閑話休題。そんなBEVにはバッテリーには駆動用のバッテリーと補機用のバッテリーの2種類が搭載されていますが、走行に使用されるのは駆動用のバッテリーです。

そして、そのバッテリーの大きさ(容量)で、BEVの走行できる距離は決まってきます。SAKURAは満充電でどれくらい走ることができるのでしょうか。それは従来のガソリンエンジンの軽自動車と比較して十分満足のいくものなのでしょうか。

SAKURAが同際している
駆動用バッテリーの種類と容量は

SAKURA駆動用バッテリーの種類と容量

電気BEVであるSAKURAにはバッテリーが2種類搭載されています。車を走らせるための駆動用のバッテリーと、ヘッドライトやエアコン、カーナビなどといった電装品などのための補機用バッテリーです。

補機用のバッテリーはいわゆる鉛電池で、パッケージの中に希硫酸が入ったものです。カー用品店などにも並んでいますので見かけたことがあるでしょう。もちろんガソリンエンジン車などにも使われています。このバッテリーは扱いに気を付ける必要はありますが比較的簡単にDIYでの交換も可能です。

もう一つのBEVのバッテリーが駆動用のバッテリーです。こちらは電気自動車にとってもなにより重要(補機用バッテリーも大切なのですが)なもの。こちらのバッテリーの電力がないと、モーターを駆動できず、走ることができなくなります。

BEVに限らず電気自動車(EV)の駆動用バッテリーには主にリチウムイオンバッテリーが使われています。リチウムイオンバッテリーが使われている理由は大容量で軽いということ。さらに、充電池の弱点ともいうべきメモリー効果がないというのも大きな特徴です。

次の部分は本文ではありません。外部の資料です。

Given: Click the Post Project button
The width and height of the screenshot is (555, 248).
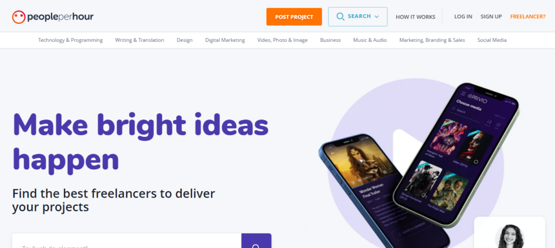Looking at the screenshot, I should click(294, 17).
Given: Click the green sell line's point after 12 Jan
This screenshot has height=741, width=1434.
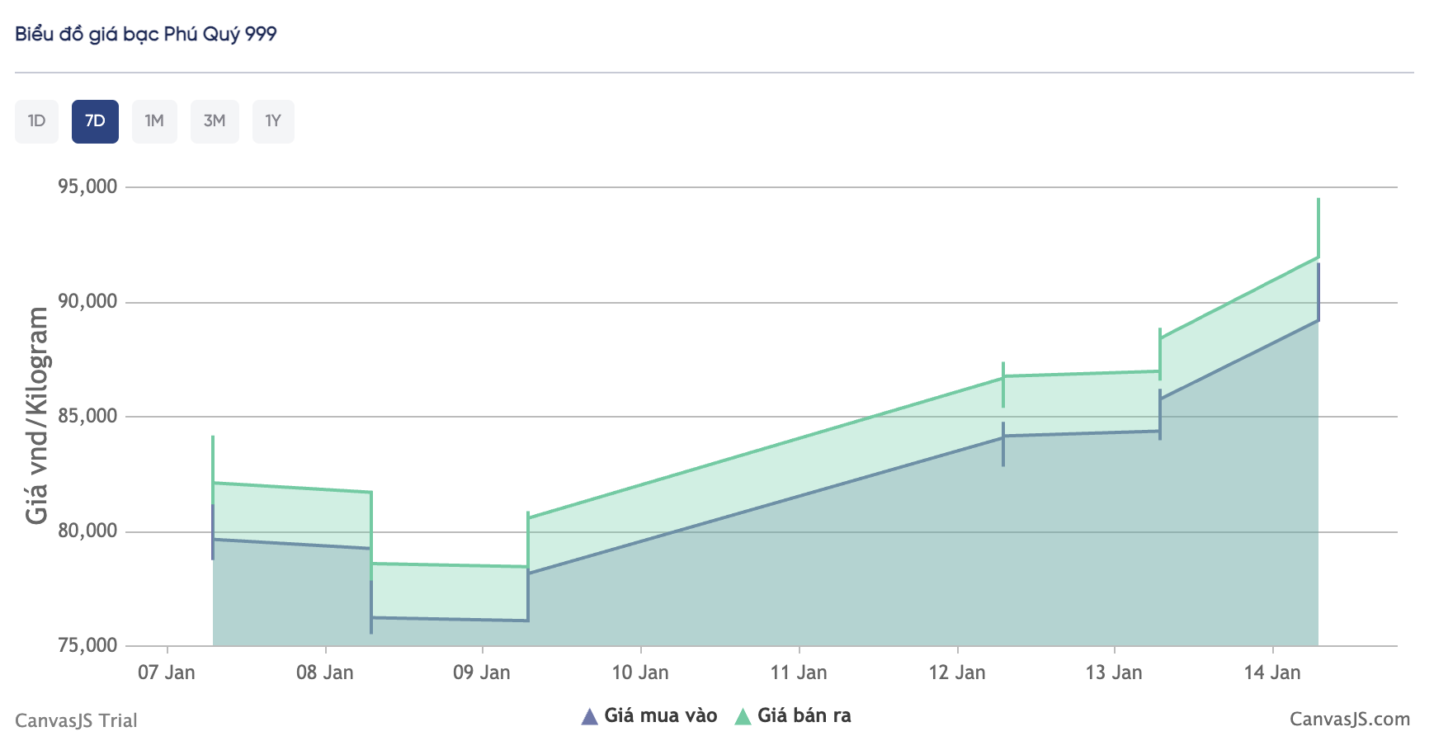Looking at the screenshot, I should coord(1003,376).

このメモリー効果とは、充電池の電力を使い切らないうちに、継ぎ足す形で充電を繰り返すと、徐々にその電池が持つ容量いっぱいまで充電できなくなってしまうという特性です。

昔の充電池はそういったメモリー効果が顕著でした。そのため、一度容量が完全にゼロになるまで放電を行ったのちに満充電を行うといったリフレッシュ処理が必要とされていましたがリチウムイオン電池にはそんなメモリー効果がありません。だからBEVに適しているのですね。

SAKURAなどBEV車のカタログを見ると、諸元表には搭載されているリチウムイオンバッテリーの容量が記載されています。ガソリンエンジンでいうところのガソリンタンクの容量のようなものですね。

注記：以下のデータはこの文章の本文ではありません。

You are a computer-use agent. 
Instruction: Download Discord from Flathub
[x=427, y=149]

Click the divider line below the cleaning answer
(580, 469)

その単位はkWh(キロワットアワー)でこれがバッテリーの容量を示しています。ではSAKURAのバッテリー容量はどれくらいなのかというと20 kWhとなっています。多いのか少ないのかどうなのかというと、BEVとしてはちょっと少なめです。

20 kWh(キロワットアワー)は、1時間あたりの電力量を表しています。電力を表す基本の単位は「W(ワット)」です。中学で習ったと思いますが、A(アンペア、電流)×V(ボルト、電圧)=W(ワット、消費電力)です。

例えば、50Wの電球があったとします。この電球を光らせるためには50W の電力が必要ということになります。そして、50Wの電球を1時間光らせ続けるのには50Wh(0.05 kWh)の電力量が必要ということになるわけです。

サクラの充電池容量20kWhは、定格出力20kWのSAKURAが搭載するMM48型電気モーターをフルで1時間使い続けることができるということになります。これはフルパワーで1時間という意味ですので、満充電で1時間しか走れないということではありません。常にフルパワーが使われるわけではないので、それ以上の距離をもちろん走行することが可能です。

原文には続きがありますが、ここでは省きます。